[start]

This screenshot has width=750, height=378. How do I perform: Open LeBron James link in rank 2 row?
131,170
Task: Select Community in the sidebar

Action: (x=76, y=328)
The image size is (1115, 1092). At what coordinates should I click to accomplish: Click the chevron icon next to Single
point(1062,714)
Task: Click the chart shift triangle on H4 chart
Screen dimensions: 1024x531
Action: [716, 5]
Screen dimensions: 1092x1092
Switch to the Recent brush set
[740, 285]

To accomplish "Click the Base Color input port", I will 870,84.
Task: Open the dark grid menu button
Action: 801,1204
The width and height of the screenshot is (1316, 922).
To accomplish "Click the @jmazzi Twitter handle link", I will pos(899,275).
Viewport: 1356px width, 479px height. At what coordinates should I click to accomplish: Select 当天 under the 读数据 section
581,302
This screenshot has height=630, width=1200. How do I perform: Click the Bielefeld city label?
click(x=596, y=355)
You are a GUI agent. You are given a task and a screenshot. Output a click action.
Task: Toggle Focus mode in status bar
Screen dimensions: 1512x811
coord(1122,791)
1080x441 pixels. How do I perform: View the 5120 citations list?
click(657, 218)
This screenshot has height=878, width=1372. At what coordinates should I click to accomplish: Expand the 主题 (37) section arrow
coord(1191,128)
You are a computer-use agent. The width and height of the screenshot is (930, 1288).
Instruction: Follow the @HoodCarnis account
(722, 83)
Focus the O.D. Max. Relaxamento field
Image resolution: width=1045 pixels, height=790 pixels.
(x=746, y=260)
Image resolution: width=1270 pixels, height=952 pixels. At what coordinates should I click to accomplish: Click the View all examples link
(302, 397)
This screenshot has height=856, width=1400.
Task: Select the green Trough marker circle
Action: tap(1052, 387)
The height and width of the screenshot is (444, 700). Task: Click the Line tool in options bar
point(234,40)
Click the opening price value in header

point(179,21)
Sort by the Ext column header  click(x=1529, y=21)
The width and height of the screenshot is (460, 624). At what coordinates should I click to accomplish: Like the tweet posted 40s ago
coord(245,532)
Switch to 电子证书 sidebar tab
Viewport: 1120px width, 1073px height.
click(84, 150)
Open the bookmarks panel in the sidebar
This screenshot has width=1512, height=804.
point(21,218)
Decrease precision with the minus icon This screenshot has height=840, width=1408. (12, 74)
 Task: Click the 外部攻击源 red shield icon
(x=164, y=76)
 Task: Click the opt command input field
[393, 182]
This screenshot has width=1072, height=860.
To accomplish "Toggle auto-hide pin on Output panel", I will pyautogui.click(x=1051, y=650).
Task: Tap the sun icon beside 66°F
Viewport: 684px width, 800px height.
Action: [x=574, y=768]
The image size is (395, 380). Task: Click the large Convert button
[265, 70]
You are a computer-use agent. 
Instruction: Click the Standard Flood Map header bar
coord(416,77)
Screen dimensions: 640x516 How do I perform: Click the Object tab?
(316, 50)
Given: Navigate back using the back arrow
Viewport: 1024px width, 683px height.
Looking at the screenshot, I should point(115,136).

[end]

● **Task objective**
Can you repeat the entries word for word, from the very first line through the line containing "Action: 801,1204", inclusive?

● **Answer for the task**
This screenshot has width=750, height=378. How do I perform: Open LeBron James link in rank 2 row?
131,170
Task: Select Community in the sidebar

Action: (x=76, y=328)
The image size is (1115, 1092). At what coordinates should I click to accomplish: Click the chevron icon next to Single
point(1062,714)
Task: Click the chart shift triangle on H4 chart
Screen dimensions: 1024x531
Action: [716, 5]
Screen dimensions: 1092x1092
Switch to the Recent brush set
[740, 285]

To accomplish "Click the Base Color input port", I will 870,84.
Task: Open the dark grid menu button
Action: 801,1204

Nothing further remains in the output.